The loss compares with a $78.4 million profit for the same period a year earlier, reflecting falling world coal prices and local industrial action, and led the chairman, John Palmer, to openly question the company's long-term viability.

"While over the next six months we expect our financial performance to return to profitability, we are far from satisfied with our performance," said Palmer. "We have placed on hold major capital expenditure, at the underground mines in particular, until we see a step change in performance that will ensure that these operations are viable longer term."

However, he also said Solid Energy was emerging from the global economic recession "in good shape and with a strong balance sheet that will support our plans for future growth".

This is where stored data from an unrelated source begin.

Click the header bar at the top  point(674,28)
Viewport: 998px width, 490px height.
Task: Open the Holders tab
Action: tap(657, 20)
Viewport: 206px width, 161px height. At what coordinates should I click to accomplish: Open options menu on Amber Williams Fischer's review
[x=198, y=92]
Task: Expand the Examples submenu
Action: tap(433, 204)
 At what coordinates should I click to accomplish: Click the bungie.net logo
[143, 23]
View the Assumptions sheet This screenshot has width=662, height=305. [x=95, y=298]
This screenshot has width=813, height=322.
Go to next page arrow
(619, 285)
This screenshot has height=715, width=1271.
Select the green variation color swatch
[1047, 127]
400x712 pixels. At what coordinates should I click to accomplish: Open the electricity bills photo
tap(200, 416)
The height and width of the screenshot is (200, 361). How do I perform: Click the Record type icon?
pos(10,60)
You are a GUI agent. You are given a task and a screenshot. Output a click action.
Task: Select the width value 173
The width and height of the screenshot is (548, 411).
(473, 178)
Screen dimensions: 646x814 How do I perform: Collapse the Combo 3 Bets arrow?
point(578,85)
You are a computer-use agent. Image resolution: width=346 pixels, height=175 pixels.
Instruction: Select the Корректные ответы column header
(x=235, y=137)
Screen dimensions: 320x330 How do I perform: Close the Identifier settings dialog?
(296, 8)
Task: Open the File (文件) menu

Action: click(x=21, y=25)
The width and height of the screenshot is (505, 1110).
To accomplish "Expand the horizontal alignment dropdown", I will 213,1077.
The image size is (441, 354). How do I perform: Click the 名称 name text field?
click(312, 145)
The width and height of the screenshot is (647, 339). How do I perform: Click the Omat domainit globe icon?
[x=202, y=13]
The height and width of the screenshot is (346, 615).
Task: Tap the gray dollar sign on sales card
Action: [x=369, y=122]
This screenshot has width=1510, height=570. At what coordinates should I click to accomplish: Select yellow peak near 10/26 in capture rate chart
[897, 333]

Revenue for the first half of the current financial was $257 million, compared with $516 million in the previous corresponding period, reflecting a drop in premium hard coking coal prices from US$300 a tonne to US$128 a tonne.

A drop in total coal volumes sold of around 20% to 1.68 million tonnes was largely attributable to five weeks of industrial action at the company's main mining sites.

While the drop in profitability was "drastic", coking coal prices were recovering, the company said in a statement issued to the NZX as part of its response to government demands that SOEs begin continuously disclosing material information in a manner similar to listed companies.

The company was committed to "a more collaborative and less confrontational approach in these negotiations", chairman John Palmer said.

Running in Solid's favour was a $12.1 million foreign exchange hedging gain in the period under review, compared with a $44.3 million forex loss in the same period a year earlier.